**WHAT YOU WILL DO**
What is needed here is an exact repetition of the records below, beginning at the line that has "Given: Click the Nov 14, 2025 release date" and stopping after the line that has "You are a computer-use".

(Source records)
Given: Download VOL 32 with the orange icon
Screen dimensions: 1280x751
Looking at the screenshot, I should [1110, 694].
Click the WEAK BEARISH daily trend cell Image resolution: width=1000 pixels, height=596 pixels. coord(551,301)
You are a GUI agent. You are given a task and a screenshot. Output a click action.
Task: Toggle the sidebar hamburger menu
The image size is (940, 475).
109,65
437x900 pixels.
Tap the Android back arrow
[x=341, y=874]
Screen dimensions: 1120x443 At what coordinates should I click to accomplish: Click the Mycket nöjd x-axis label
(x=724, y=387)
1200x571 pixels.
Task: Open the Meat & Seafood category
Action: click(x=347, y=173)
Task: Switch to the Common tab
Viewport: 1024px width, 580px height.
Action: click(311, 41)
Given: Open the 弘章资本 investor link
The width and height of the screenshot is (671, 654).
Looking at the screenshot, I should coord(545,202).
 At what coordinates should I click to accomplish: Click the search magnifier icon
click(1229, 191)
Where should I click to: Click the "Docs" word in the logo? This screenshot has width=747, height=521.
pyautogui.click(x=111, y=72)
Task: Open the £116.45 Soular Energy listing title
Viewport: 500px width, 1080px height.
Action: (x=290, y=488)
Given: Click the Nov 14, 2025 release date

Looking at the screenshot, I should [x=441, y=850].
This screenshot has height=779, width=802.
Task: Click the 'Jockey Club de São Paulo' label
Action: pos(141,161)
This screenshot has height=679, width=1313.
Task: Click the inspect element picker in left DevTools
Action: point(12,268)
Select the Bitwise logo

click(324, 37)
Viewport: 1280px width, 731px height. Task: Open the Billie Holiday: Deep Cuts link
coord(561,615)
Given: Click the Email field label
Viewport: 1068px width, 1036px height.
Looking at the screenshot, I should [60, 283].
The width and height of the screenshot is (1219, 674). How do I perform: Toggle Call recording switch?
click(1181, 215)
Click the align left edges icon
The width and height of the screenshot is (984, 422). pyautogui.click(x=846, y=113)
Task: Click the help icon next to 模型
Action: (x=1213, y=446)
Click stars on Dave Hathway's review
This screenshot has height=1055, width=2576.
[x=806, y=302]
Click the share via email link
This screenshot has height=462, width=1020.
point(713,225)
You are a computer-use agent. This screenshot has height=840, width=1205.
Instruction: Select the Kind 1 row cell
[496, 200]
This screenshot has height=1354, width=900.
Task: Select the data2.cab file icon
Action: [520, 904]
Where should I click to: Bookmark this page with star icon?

**TASK RESULT**
Given: Click the Nov 14, 2025 release date

Looking at the screenshot, I should [x=441, y=850].
This screenshot has height=779, width=802.
Task: Click the 'Jockey Club de São Paulo' label
Action: pos(141,161)
This screenshot has height=679, width=1313.
Task: Click the inspect element picker in left DevTools
Action: point(12,268)
Select the Bitwise logo

click(324, 37)
Viewport: 1280px width, 731px height. Task: Open the Billie Holiday: Deep Cuts link
coord(561,615)
Given: Click the Email field label
Viewport: 1068px width, 1036px height.
Looking at the screenshot, I should [60, 283].
The width and height of the screenshot is (1219, 674). How do I perform: Toggle Call recording switch?
click(1181, 215)
Click the align left edges icon
The width and height of the screenshot is (984, 422). pyautogui.click(x=846, y=113)
Task: Click the help icon next to 模型
Action: (x=1213, y=446)
Click stars on Dave Hathway's review
This screenshot has height=1055, width=2576.
[x=806, y=302]
Click the share via email link
This screenshot has height=462, width=1020.
point(713,225)
You are a computer-use agent. This screenshot has height=840, width=1205.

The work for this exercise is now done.